Posts Tagged ‘Eleventh Circuit’

January 29 roundup

  • Authorities arrested man who stood in front of courthouse passing out leaflets encouraging jury nullification. Michigan Supreme Court should uphold his First Amendment rights [Clark Neily and Jay Schweikert on Cato Institute brief in Michigan v. Wood, earlier here, here, and here]
  • Also on the topic of jury nullification, is that an appropriate metaphor for things happening with the Senate and impeachment? [Jim Galloway, Atlanta Journal-Constitution, quotes me]
  • In 2018 an Eleventh Circuit panel green-lighted a suit claiming that it was unconstitutional for Alabama to enact a law pre-empting Birmingham’s local enactment of a higher minimum wage, on the claim that the white-led state lawmaking majority had acted with the purpose and effect of injuring African-Americans, who (it was argued) were more likely to be beneficiaries of the wage mandate. Now the full circuit en banc (over a dissent) has dismissed the case on standing grounds without deciding whether disparate racial impact can taint otherwise neutral laws [Lewis v. Governor of Alabama]
  • New California law CCPA, promoted as giving consumers the right to see and delete their data, results in users being required to yield up more data and creates new security risks [Kashmir Hill, New York Times via Gus Hurwitz (“anyone who didn’t see this coming shouldn’t be in the business of writing laws”)]
  • Wasatch Brewery’s Polygamy Porter (“take some home to the wives”) is deemed okay by regulators in its own state of Utah, but is too naughty for their counterparts in North Carolina [Hayley Fowler, Charlotte Observer]
  • Symposium on “The Politicization of Antitrust” with Luigi Zingales, Alec Stapp, and others [Truth on the Market] And “The Future of Antitrust: New Challenges to the Consumer Welfare Paradigm and Legislative Proposals” with Makam Delrahim, Maureen Ohlhausen and others [Federalist Society National Lawyers Convention]

Constitutional law roundup

  • Judge says Emoluments Clause suit based on Trump’s DC hotel can proceed [Andrew M. Harris, Bloomberg, Washington Post; two views at Volokh Conspiracy from David Post and Josh Blackman and Seth Barrett Tillman; earlier on Emoluments Clause litigation] Last year I noted the hotel-competitor fact pattern as the kind of emoluments case most likely to clear the standing hurdle;
  • Excessive fines are unconstitutional, whether levied on persons or on groups of persons [Ilya Shapiro and Matthew Larosiere and Dave Kopel on Cato/Independence Institute brief in Colorado Dept. of Labor v.

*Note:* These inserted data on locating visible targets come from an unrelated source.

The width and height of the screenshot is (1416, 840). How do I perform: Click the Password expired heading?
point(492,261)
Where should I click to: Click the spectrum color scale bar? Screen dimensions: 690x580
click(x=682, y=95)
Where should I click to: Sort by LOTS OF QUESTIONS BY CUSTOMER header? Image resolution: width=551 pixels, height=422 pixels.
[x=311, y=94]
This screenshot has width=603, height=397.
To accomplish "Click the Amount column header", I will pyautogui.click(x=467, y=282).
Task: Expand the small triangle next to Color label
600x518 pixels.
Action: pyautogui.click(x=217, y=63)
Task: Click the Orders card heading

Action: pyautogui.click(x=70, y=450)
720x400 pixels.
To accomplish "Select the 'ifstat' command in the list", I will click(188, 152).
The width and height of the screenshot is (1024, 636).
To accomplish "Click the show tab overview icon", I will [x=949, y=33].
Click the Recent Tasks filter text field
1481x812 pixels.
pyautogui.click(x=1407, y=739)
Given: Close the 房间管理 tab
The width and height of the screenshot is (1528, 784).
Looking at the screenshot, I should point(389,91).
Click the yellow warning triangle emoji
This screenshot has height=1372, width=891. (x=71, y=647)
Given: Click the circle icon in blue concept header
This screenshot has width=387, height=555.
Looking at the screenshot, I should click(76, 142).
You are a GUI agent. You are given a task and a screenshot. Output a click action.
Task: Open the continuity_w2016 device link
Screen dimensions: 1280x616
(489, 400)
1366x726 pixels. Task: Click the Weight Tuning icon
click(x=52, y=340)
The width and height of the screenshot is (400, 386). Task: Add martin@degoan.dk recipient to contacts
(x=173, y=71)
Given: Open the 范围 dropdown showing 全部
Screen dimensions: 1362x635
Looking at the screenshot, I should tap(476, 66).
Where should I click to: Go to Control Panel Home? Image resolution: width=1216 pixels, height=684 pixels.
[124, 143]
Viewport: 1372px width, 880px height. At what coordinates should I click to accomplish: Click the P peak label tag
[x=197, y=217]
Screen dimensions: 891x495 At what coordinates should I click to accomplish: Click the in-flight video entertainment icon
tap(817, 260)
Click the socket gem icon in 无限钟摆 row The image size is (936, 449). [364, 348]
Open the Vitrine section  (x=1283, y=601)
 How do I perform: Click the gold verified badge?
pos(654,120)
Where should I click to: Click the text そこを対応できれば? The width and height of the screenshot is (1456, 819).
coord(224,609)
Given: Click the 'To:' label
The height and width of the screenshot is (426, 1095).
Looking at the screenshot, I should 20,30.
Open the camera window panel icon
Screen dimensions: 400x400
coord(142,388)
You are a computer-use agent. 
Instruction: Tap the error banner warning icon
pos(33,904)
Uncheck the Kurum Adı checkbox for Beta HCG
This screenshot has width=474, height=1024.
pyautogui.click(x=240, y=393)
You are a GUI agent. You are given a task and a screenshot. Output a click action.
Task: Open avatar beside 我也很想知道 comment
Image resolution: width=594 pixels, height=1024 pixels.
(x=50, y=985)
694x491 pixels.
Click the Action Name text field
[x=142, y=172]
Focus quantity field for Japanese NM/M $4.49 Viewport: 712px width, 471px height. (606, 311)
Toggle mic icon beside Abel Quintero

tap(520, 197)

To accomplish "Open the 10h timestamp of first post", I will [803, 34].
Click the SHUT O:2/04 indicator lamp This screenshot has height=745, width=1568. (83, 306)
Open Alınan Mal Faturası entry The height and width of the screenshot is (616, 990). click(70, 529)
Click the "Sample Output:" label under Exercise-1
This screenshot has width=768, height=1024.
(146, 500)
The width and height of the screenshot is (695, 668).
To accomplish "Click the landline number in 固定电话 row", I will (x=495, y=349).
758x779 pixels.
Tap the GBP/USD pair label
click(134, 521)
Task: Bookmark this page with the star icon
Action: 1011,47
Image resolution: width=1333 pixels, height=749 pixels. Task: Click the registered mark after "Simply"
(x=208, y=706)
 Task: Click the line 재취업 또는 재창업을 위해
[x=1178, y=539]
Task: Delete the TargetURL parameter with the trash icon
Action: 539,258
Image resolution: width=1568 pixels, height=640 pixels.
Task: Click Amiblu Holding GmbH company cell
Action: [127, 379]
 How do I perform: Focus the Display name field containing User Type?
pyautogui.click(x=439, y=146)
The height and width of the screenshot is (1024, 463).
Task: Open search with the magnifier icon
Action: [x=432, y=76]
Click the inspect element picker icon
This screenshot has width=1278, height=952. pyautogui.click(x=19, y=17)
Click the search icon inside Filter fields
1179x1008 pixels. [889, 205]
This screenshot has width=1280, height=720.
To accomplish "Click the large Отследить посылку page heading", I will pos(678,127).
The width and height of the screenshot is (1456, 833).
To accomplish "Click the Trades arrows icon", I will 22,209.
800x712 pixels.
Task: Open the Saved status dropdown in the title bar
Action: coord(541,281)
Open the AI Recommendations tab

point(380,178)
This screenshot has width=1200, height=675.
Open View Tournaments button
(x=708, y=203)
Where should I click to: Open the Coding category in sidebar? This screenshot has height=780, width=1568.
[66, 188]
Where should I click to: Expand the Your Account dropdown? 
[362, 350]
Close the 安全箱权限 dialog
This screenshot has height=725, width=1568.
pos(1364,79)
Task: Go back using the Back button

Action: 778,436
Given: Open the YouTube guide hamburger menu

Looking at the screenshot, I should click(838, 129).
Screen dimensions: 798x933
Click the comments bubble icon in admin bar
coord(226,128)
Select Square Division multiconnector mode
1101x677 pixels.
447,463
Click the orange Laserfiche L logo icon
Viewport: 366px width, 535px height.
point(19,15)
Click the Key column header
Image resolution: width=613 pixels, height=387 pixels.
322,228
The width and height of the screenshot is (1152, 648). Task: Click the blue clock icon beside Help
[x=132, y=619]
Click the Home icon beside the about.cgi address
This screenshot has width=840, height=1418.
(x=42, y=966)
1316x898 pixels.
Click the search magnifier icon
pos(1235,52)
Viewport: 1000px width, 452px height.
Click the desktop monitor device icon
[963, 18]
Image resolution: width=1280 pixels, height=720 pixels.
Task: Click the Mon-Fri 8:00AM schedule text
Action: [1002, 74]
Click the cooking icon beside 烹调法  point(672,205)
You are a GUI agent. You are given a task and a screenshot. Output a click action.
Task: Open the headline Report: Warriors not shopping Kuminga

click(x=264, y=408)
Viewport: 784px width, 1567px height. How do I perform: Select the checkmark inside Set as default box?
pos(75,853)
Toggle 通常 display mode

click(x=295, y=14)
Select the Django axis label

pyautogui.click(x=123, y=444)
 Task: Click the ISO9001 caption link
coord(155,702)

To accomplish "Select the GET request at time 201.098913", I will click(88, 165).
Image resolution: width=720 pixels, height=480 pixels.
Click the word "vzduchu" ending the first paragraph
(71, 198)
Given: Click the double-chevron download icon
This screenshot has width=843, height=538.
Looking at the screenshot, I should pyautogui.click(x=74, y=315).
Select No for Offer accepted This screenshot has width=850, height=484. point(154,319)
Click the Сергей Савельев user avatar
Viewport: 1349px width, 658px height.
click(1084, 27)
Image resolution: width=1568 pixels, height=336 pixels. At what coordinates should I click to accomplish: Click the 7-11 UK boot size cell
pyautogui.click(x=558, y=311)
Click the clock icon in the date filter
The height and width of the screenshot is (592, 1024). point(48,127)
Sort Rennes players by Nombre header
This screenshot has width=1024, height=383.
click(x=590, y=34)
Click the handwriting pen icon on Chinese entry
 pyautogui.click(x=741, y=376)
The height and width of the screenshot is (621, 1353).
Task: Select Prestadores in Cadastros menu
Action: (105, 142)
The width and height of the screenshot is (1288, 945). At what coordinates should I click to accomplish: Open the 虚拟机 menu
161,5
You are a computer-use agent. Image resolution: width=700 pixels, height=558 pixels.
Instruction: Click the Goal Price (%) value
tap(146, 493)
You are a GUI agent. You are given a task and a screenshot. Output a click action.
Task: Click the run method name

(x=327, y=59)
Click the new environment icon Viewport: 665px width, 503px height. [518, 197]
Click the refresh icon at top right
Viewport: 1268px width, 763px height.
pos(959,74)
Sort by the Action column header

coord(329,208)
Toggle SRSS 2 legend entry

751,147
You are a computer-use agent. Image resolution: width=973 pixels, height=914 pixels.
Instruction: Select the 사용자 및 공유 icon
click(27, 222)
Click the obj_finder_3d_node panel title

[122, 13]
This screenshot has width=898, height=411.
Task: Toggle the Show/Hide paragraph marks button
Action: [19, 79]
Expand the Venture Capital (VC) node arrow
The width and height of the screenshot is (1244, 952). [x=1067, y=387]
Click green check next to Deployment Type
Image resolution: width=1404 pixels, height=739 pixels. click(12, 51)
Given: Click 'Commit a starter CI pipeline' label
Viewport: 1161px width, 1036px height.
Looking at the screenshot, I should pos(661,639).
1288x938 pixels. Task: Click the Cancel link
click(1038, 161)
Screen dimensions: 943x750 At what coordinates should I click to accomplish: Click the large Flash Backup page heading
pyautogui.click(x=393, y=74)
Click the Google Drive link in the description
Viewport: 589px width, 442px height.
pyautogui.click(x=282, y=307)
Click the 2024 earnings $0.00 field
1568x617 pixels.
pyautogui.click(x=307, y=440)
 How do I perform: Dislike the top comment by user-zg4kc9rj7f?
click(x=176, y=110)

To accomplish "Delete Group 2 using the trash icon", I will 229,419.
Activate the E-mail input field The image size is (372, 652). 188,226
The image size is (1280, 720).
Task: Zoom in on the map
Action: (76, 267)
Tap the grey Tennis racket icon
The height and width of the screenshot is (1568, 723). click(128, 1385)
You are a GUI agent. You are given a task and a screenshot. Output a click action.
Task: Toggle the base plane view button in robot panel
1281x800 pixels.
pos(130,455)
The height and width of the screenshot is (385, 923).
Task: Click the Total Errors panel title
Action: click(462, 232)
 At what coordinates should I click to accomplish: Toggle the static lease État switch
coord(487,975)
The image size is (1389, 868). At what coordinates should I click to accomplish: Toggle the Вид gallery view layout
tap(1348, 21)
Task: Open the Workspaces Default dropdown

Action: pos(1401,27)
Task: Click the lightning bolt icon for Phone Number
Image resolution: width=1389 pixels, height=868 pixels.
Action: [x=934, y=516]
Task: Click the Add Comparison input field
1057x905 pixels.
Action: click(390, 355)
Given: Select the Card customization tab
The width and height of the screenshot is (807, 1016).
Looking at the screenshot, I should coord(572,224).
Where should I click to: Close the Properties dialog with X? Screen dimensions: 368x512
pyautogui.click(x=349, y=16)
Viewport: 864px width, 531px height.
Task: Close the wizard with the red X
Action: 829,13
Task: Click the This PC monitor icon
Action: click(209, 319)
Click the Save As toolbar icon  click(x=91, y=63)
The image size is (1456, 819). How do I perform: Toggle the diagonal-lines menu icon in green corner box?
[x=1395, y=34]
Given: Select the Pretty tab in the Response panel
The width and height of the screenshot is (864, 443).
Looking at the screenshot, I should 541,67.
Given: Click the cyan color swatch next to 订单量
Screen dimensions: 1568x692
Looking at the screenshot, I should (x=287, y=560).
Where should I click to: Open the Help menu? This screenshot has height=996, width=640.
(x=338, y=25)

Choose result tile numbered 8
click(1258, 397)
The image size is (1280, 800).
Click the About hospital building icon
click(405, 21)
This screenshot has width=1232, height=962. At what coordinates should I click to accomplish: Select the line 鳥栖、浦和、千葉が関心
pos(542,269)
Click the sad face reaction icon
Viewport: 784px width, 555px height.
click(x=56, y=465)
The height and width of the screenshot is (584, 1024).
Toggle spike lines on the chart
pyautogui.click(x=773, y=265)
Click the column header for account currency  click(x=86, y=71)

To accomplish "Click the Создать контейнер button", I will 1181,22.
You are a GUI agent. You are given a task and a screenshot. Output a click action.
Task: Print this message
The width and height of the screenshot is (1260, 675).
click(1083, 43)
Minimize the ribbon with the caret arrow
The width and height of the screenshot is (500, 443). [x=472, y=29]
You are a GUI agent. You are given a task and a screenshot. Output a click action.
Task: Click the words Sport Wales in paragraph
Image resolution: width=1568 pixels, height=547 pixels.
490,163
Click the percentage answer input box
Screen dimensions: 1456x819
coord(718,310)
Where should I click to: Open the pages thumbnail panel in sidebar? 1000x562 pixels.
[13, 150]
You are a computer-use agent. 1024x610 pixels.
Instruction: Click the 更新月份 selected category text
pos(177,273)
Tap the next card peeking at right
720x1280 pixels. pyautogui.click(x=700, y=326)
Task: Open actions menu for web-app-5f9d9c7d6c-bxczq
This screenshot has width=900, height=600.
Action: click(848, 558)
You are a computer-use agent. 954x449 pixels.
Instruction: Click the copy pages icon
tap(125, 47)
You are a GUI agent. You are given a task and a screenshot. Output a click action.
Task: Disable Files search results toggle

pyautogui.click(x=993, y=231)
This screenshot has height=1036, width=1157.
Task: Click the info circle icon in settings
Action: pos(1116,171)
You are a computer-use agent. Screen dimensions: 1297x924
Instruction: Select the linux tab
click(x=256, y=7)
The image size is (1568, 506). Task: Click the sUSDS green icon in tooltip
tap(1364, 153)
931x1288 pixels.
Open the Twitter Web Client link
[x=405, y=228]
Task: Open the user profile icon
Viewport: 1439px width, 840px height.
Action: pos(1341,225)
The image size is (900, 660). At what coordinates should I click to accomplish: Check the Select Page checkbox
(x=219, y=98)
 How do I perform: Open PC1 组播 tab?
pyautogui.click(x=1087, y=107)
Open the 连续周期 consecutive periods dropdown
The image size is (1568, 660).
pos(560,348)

Dami Hospitality]
  • Federalist Society conversation with author Joseph Tartakovsky about his new book, The Lives of the Constitution: Ten Exceptional Minds that Shaped America’s Supreme Law;
  • “In 2016, Birmingham, Ala. officials imposed $10.10 minimum wage, but the next day state legislators preempted it, enacting a statewide minimum wage of $7.25. Plaintiffs: Which discriminates against blacks, who make up 72 percent of Birmingham and most of its City Council. Eleventh Circuit: ‘Today, racism is no longer pledged from the portico of the capitol or exclaimed from the floor of the constitutional convention; it hides, abashed, cloaked beneath ostensibly neutral laws and legitimate bases, steering government power toward no less invidious ends.’ Plaintiffs’ equal protection claim should not have been dismissed.” [John Kenneth Ross, Short Circuit, on Lewis v. Governor of Alabama]
  • “This is the old ‘why do you make him hit you?’ argument applied to civil liberties. It excuses the actions of the abuser—the state in this case—as reactions to the missteps of the abused.” [J.D. Tuccille on curious ACLU argument that maintaining expansive Second Amendment rights just provokes the state into wider crackdowns]
  • North Carolina’s constitution has a clause endorsing right to “the enjoyment of the fruits of their own labor” which might furnish ground to challenge some economic regulation [Eugene Volokh]

Lawsuit against dog dismissed

Randall Kevin Jones was injured by police canine Draco when apprehended, and proceeded to sue the animal itself, among others, under Georgia law for negligence. The Eleventh Circuit ordered the claim against the dog dismissed, noting “that the practical problems with suing a dog are virtually endless.” [Jordan Fowler, Washington Legal Foundation] To quote the opinion in Jones v. Fransen:

…under the express terms of Georgia law, only a person may be held liable for breaching a legal duty. … Not surprisingly, O.C.G.A. § 50-21-22(4), which we use to determine the meaning of words used in Georgia’s tort statutes, does not define the word “person” to include dogs.

In a 2001 case called Dye v. Wargo, the Seventh Circuit likewise dismissed an attempt to sue a police dog.